= Work task A =
Answer these questions from the coal ash text:
(i) How many months does the state's EPA have to submit its rules to the Air Pollution Control Board?
(ii) According to the March report, what share of coal plant sites have unsafe levels of one or more toxic coal ash pollutants?
(iii) Of the 24 impoundments required to disclose groundwater monitoring filings, how many reported groundwater contamination?
= Work task B =
Reproduce the portion of the coal ash text that begins at the words "Utility filings from" and ends after "to take action.".

= Study text =
________________
- The Illinois legislature passed a bill on Monday directing the state's Environmental Protection Agency (EPA) to establish rules on a case-by-case basis for coal ash sites in the state.
- Utilities, in their filings to the Illinois EPA as the agency determines the best path for each site, are required to compare possible closure methods to full excavation and prove that alternative options, such as cap-in-place, are as protective of groundwater and public health as full removal.
- SB 9 directs the state's EPA to take into consideration "high risk" areas, or sites closer to waterways, as well as environmental justice communities when developing its rules. The agency has eight months to submit those rules to the state's Air Pollution Control Board for final approval.
Utility filings from across the country found that over 90% of coal plant sites have unsafe levels of one or more toxic coal ash pollutants, according to a March report from the Environmental Integrity Project and Earthjustice. With pollution levels becoming more of a concern — and the U.S. EPA taking steps to roll back rules regulating ash ponds — states are beginning to take action.
Illinois has more coal ash impoundments than any other state — at least 80, Colleen Smith, legislative director for the Illinois Environmental Council, told Utility Dive. Of the 24 impoundments that were required to disclose groundwater monitoring filings under the federal coal combustion residuals (CCR) rule, 22 reported groundwater contamination, according to Smith.
________________
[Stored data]
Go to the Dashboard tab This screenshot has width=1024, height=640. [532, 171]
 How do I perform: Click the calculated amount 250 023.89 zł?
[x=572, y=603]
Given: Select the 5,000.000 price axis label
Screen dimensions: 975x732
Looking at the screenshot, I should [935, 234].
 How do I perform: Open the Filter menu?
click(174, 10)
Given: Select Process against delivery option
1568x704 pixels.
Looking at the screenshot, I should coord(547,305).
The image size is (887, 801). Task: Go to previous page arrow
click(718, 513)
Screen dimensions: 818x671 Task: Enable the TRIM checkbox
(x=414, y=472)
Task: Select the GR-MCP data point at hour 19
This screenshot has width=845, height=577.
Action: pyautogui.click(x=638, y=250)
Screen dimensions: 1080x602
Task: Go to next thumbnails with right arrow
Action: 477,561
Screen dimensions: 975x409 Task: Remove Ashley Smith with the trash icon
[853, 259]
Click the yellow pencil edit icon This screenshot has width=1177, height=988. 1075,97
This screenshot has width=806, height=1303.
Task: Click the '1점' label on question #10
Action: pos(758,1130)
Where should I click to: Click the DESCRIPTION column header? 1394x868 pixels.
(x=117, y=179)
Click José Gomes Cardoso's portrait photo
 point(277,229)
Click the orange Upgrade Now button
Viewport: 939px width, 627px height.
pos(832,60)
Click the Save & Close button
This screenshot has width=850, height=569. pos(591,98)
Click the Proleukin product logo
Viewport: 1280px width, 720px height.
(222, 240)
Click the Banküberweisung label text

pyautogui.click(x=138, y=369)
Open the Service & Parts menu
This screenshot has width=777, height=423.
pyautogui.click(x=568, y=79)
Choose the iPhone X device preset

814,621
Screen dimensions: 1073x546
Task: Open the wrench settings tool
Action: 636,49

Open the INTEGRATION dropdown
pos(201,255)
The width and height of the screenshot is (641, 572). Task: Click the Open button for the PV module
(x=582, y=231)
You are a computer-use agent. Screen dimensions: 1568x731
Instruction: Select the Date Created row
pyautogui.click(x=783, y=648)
________________
= Output A =
(i) Eight months
(ii) Over 90%
(iii) 22

= Output B =
Utility filings from across the country found that over 90% of coal plant sites have unsafe levels of one or more toxic coal ash pollutants, according to a March report from the Environmental Integrity Project and Earthjustice. With pollution levels becoming more of a concern — and the U.S. EPA taking steps to roll back rules regulating ash ponds — states are beginning to take action.